# Datenbankverbindung verwalten



## Eisscholle (18. Okt 2007)

Hi,

ich habe mehrere Klassen in einer "Anwendung", die auf eine DB zugreifen, weil sie daraus Daten beziehen. Ich habe eine Klasse DatabaseConnection die mir eine Verbindung zur DB öffnet, schließt oder zurückliefert. Wenn ich jetzt jedesmal eine Instanz bilde und Daten abfrage, wird immer eine neue Verbindung aufgebaut. Mache ich das mehrfach hintereinander, fliegt enwteder alles aus der Kurve oder wird halt langsam - logisch. Nun suche ich eine Möglichkeit, wie ich nur eine DB-Verbindung in meiner Anwendung öffne, überall in der Anwendung nutzen kann und am Ende kontrolliert schließe.

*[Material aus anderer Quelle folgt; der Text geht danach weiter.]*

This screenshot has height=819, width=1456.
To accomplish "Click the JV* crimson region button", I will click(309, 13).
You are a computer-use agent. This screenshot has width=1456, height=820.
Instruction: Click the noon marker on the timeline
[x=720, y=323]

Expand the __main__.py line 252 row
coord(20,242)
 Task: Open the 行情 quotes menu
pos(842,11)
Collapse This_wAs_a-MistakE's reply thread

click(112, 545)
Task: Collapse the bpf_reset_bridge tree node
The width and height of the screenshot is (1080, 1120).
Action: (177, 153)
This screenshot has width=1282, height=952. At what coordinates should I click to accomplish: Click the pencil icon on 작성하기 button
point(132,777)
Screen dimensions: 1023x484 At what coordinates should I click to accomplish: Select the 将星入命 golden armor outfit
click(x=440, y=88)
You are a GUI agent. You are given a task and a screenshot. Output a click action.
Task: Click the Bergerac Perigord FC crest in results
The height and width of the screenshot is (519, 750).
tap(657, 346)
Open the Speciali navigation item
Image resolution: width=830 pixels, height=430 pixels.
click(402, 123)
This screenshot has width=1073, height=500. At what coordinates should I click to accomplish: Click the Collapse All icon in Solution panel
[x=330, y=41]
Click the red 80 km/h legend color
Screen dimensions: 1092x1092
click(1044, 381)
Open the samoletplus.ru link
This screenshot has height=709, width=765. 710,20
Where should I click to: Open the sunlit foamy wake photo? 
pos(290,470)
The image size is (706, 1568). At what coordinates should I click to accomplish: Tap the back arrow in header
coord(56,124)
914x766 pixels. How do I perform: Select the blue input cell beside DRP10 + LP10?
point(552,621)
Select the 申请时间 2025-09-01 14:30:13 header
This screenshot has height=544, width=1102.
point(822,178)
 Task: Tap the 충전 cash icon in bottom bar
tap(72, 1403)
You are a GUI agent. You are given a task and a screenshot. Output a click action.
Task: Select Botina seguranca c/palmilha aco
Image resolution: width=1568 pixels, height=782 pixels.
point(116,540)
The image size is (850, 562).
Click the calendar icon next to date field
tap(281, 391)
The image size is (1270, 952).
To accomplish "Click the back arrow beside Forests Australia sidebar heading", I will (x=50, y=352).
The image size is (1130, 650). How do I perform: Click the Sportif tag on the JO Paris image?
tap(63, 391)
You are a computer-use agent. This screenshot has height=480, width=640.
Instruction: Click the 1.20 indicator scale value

Eine Notlösung wäre, dass ich als var args eine Datenbankverbindung im Konstruktor jeder Klasse mit übergebe und wenn keine kommt, eine selber aufbaue. Dann gibts aber wieder mit dem Schließen Probleme und schön ist es absolut nicht - zerstört ja alle Klassen irgendwie.

Kann man dies irgendwie günstiger lösen? Eventuell irgendwie mit static in einer Datenbankverwaltungklasse? Das ich halt dort permanent die Verbindung abrufen kann, wenn ich sie vorher einmal geöffnet ahbe. Weiß halt nicht genau, ob dies wirklich so gehen würde.

Danke!

VG


----------



## Guest (18. Okt 2007)

Mögliche Lösung: ServiceLocator als Singleton. :wink:


----------



## Gast (18. Okt 2007)

DatabaseConnection als Singelton. 

evtl. einen ConnectionPool einrichten.


----------



## maki (19. Okt 2007)

Moderne JDBC Treiber sollten alle schon poolen,
welche DB mit welchem Treiber benutzt du?

Ein ServiceLocator die dir einen DaoFactory zurückgibt wäre am flexibelsten, möglich wäre auch nur eine DaoFactory als Singleton.


----------



## Eisscholle (19. Okt 2007)

Ich nutze mysql-connector-java-3.0.17 , da mir nur eine MySql-Datenbank zur Verfügung steht. Und wie verwaltete ich dies dann genau?


----------



## maki (19. Okt 2007)

mysql? Könnte mich täuschen, aber ich gleube da gibt es eine DataSource die gepoolt wird.

Ansonsten kannst du denn DBCP von apache hernehmen, um deinen eigenen Pool einzurichten.

Wichtig bei gepoolten connections: Immer (!!!) alle resultsets und statements schliessen.


----------



## Eisscholle (19. Okt 2007)

Die Sache von apache is ganz nett. Die muss ich mir morgen mal in Ruhe anschauen. Danke. Werde mich nochmal melden, wenn ich auf dem Schlauch sitze.


----------